- _TRY IT_
The copy must run from the line containing "Where should I" through the final line of the records, both included, exactly as written. It should contain no pictures.
##### RECORDS PROVIDED #####
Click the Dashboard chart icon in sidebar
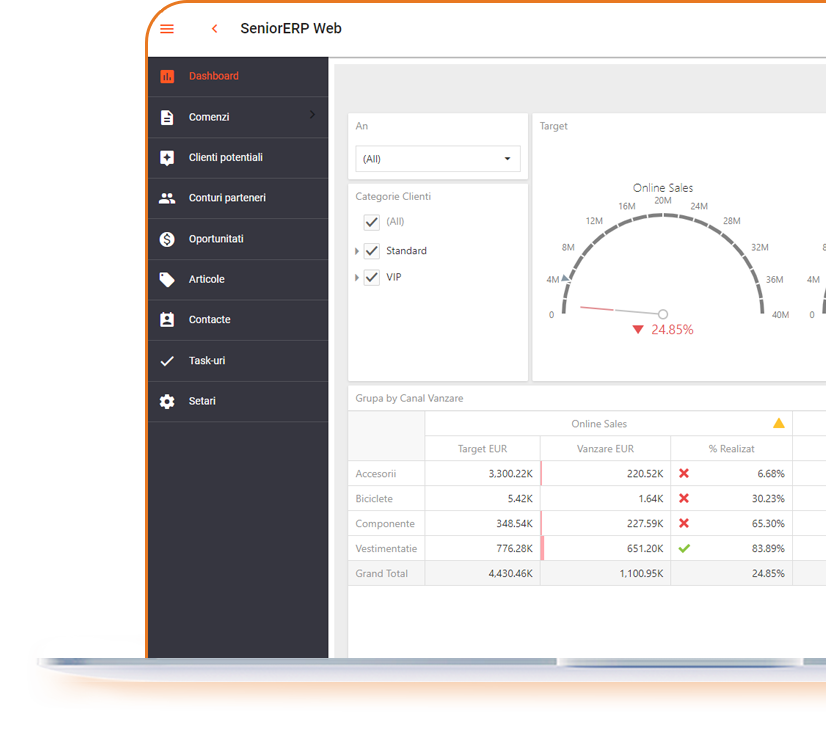Screen dimensions: 826x732 click(167, 77)
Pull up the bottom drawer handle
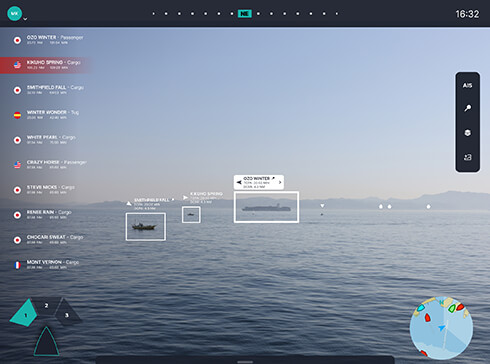490x364 pixels. point(245,361)
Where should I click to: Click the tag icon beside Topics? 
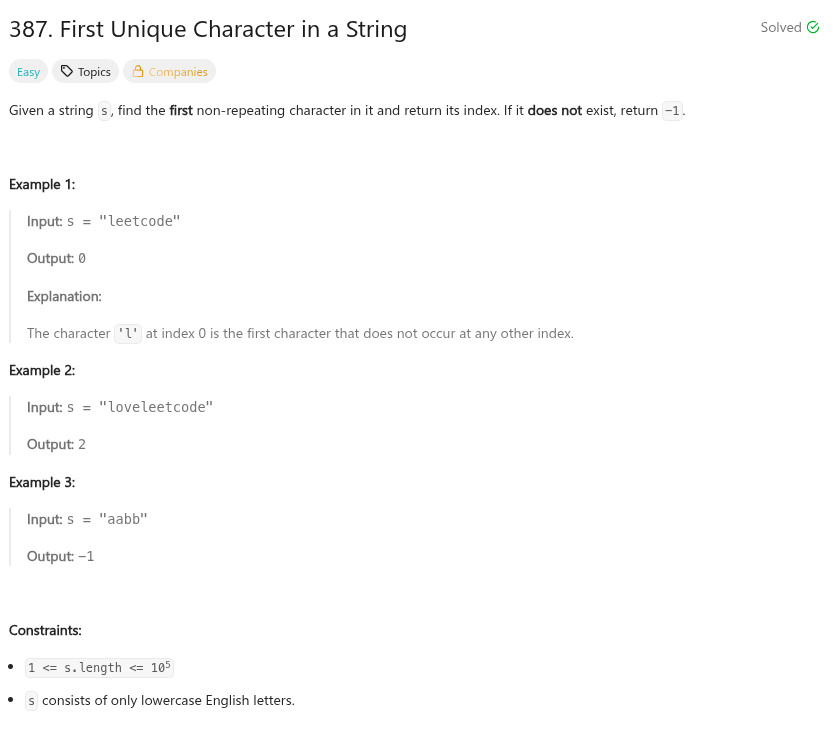[67, 72]
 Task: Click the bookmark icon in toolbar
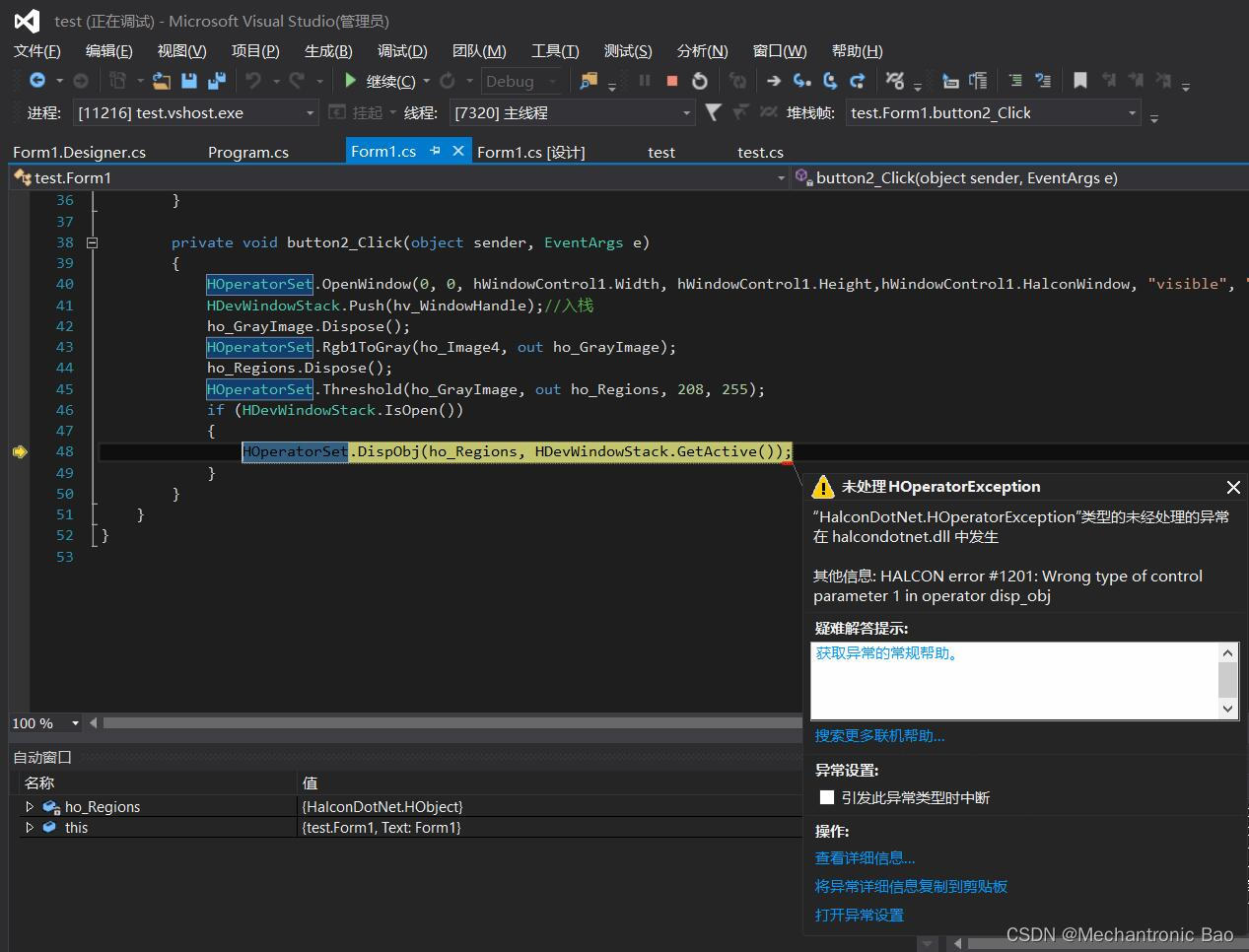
#####
- _SOLUTION TO THE PROBLEM_
Where should I click to: Click the tag icon beside Topics? 
[67, 72]
 Task: Click the bookmark icon in toolbar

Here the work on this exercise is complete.